China’s small and medium businesses are quickly becoming China’s innovators of tomorrow. Internationally, innovation in many countries is taking place in garage workshops and factories of small to medium sized companies. In China, this is also fast becoming the rule.
- globalreporting.org, News 2008
-- SME [Small and medium-sized enterprises are] potentially the most dynamic sector of economy
-- In China > 10 million SME representing 99% of total enterprises
– Due to their small size and lean structures, SME are potentially more dynamic than big enterprises, which make them particularly important for job creation
– But SME are also more vulnerable, lacking often access to capital and to funding sources *)
OECD, Taiwan/Korea, October 2008
Professor Huang Yasheng (黄亚生) at Massachusetts Institute of Technology (MIT) argues that an assessment of China’s economic achievements and drawbacks needs to go beyond the superficial data on gross domestic product (GDP) and foreign direct investment that satisfy most researchers. His recent book, Capitalism with Chinese Characteristics, describes how peasants started to become business people – what looked collective was in fact private enterprise. That was before the Tiananmen massacre. In 1989, a generation of policymakers who had grown up in the countryside, led by Zhao Ziyang, were swept away by city boys, notably the president, Jiang Zemin, and Zhu Rongji, his premier, writes the Economist in a review of Professor Huang’s book. And the rural economy until 1989 was more capitalist than China is today, writes the magazine. I’m not sure if the book itself goes exactly that far.
In an interview with the BBC’s Chinese service on February 11, Huang pointed out that every additional percent in GDP added less to employment and family incomes in China. He is one of those who argue in favor of adjustments, rather than blind growth. And in an interview with Nanfang Daily (published online on February 15), he asks why the Chinese economy is unable to create more white-collar jobs, points out that China is still a low-technology country with little administrative efficiency, and comes back to the question of investment and growth. India’s investment only amounts to 50% of China’s, he says, but still creates still economic growth that amounts to 80% of China’s economic growth.

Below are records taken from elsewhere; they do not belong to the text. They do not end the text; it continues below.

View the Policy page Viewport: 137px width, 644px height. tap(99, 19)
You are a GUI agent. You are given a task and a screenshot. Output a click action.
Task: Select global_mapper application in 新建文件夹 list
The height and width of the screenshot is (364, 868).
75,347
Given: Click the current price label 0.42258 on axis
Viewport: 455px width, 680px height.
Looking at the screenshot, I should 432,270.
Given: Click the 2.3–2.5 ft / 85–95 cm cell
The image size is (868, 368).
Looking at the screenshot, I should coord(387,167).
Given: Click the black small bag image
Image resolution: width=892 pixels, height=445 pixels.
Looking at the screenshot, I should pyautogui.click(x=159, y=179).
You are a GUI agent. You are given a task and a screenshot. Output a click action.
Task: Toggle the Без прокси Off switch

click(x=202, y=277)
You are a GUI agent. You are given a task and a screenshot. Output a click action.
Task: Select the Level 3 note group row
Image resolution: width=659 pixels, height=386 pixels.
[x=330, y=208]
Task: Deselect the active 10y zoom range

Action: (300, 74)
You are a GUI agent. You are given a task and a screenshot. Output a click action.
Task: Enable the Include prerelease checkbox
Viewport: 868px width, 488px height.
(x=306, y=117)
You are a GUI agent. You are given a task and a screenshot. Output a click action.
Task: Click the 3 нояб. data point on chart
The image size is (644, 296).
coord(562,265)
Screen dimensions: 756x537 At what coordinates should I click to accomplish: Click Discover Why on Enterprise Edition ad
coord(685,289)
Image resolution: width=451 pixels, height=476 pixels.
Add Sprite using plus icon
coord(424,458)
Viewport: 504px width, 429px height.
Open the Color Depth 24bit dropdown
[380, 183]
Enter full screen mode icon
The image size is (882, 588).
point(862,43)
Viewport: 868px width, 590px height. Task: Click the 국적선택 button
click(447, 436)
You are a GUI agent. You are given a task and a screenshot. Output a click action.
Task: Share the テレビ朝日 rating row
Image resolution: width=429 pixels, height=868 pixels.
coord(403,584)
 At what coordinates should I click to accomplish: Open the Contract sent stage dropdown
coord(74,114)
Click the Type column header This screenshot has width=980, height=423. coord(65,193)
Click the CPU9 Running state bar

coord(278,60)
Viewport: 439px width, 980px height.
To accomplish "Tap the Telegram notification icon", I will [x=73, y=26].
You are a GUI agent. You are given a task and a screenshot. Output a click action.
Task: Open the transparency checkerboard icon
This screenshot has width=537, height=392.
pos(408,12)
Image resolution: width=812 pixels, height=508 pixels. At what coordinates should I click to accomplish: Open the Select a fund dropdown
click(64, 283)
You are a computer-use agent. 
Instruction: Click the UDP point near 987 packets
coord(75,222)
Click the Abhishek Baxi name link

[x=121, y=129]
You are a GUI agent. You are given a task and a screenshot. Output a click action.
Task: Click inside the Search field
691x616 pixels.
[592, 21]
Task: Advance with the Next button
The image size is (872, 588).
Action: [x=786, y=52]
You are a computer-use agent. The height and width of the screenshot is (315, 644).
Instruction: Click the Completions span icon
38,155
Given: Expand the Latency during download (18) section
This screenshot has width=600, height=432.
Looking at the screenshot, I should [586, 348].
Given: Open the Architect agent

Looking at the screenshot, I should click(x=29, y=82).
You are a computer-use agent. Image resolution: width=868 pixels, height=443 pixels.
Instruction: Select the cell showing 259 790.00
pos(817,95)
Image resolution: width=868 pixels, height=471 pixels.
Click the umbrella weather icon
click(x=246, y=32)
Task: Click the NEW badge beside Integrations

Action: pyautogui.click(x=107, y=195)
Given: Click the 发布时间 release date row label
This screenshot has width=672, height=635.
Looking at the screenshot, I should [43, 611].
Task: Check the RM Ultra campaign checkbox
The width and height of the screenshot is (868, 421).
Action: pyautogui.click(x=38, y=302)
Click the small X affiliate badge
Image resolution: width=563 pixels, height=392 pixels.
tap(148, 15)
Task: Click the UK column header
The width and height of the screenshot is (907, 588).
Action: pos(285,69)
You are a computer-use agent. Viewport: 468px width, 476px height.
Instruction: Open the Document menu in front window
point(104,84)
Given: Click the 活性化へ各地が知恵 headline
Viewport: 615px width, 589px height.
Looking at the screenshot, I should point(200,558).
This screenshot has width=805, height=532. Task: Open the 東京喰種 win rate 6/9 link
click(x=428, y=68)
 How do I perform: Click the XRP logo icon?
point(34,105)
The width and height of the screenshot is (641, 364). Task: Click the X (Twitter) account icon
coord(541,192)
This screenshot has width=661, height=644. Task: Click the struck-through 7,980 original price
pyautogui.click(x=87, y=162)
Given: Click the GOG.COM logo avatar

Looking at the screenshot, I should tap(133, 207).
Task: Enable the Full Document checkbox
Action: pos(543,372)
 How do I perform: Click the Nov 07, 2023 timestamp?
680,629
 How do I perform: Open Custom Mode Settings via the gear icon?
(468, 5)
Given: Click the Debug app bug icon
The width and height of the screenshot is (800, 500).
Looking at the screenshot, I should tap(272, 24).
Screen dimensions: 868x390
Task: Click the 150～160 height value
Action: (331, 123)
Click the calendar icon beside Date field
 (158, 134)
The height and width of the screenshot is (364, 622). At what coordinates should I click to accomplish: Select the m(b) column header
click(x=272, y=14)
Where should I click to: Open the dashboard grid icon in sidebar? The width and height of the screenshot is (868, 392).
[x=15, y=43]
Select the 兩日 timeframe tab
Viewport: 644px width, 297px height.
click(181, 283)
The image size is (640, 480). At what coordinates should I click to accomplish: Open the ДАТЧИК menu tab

I should actually read the book. Professor Huang looks like a great iconoclast of Chinese economic orthodoxy – and probably more so, of Western economic orthodoxy. He stops at nothing:
“Yes, India’s labor rules are rigid, but they can’t be changed because of political resistance, labor unions and so on. From an economist’s point of view, they would need change, but when I discussed this with human resource and technology development people, they said that this labor legislation actually advanced technological progress, because it limited exploitation of labor – so it has both advantages and disadvantages. Of course, in my view, the disadvantages outweigh the advantages, because what a country like India needs most is simple production work [.....] At the high costs [for production factors] as they are in India, only people with a lot of confidence in their future, under circumstances where returns on investment are really high, will turn into developers.“
(It should be mentioned that using India as an example for China – in whatever way – may count as a pretty thought-provoking… umm, yes, provocation.)
*) The presentation doesn’t mention corruption, which of course also hampers small business more than big business. This unpleasant issue is often politely left out in researchers’ discussions and therefore often catches new arrivals in China by surprise.